Y en España pues ya saben. Seguinos enrollados con asuntos menores sin capacidad para hincar el diente en proyectos de transformación necesarios y viables. El ruido del indulto, las facturas de la luz y esa promesa evanescente de los fondos europeos que nos van a salvar el futuro. O, todavía peor, embarcados en pleitos como el de las terrazas en la calzada que tenemos en Madrid envenenando nuestras vidas. Me van a creer si les digo que ha sido este año la primera vez que marcho de vacaciones con la sensación de ir al exilio. Un exilio agradecido y confuso. Cómo abandonar el frente derrotado pero vivo. No se si me entienden.
De esta pandemia vamos a salir todos perdiendo. Algunos más que otros, cierto. Pero creo que ignoramos el valor principal de la pérdida. No es tanto el precio en vidas humanas. Ni en economías.

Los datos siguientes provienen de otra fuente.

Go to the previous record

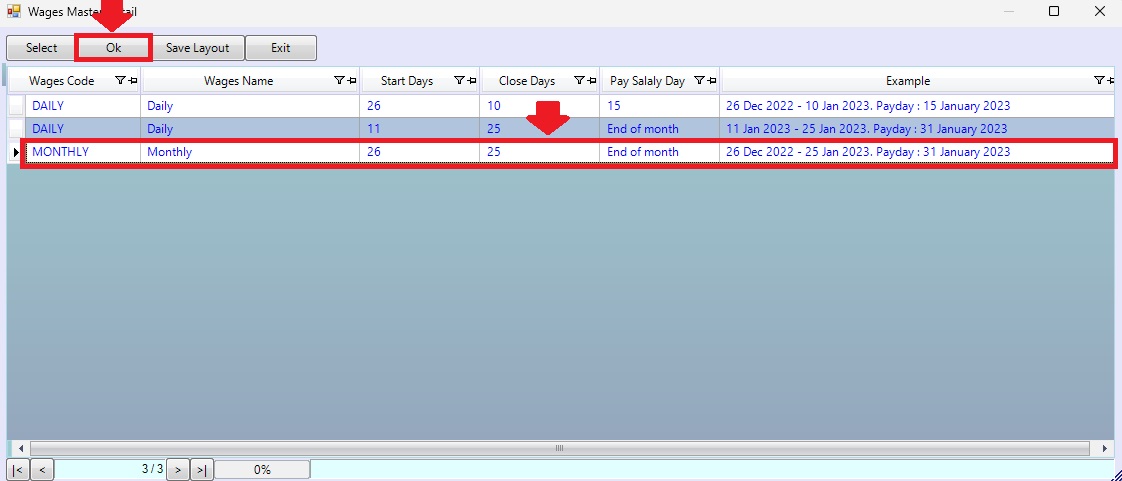pyautogui.click(x=42, y=469)
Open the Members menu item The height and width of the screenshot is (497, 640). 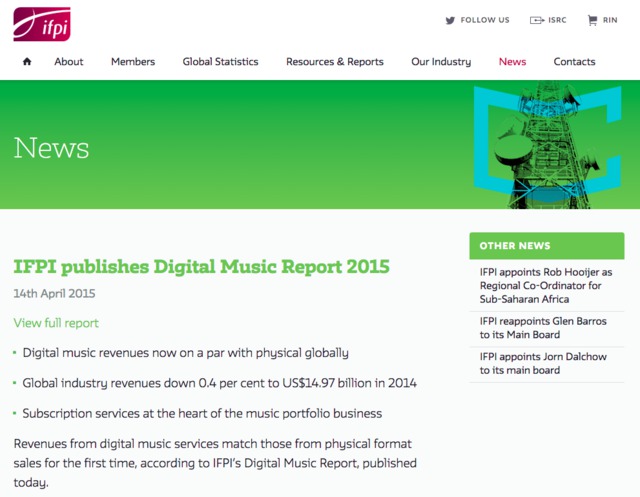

Puede que ni siquiera en deterioro de los servicios públicos a pesar del enorme impacto que está teniendo en la atención sanitaria por ejemplo o en el retardo en la formación de una generación de estudiantes y alumnos de todos los niveles de la enseñanza. Creo que la peor pérdida es la de la confianza social. El grado de desconfianza hacia las instituciones públicas, hacia el mundo empresarial, hacia la información y la comunicación social. Desconfianza comunitaria. Ha crecido de forma bestial la demanda de control policial. Todos queremos que controlen la enorme cantidad de infracciones que nos hemos inventado forzosamente. El invento del policía de balcón ha venido para quedarse. Nos va a costar normalizar las relaciones.

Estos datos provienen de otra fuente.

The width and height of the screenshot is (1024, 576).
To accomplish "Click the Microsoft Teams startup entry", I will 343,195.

Espero que una nueva generación sea capaz de recuperar el tejido vital de las relaciones vecinales. Dar valor a la diversidad. Respetar al diferente. Defender al débil. La mía, mi generación, ha pasado a mejor vida.
Desde mi largo verano casi boreal, ese momento español en el que empieza el verano y aquí, en Ribadeo, vamos camino del otoño, reciban un abrazo de este que les quiere y recuerda.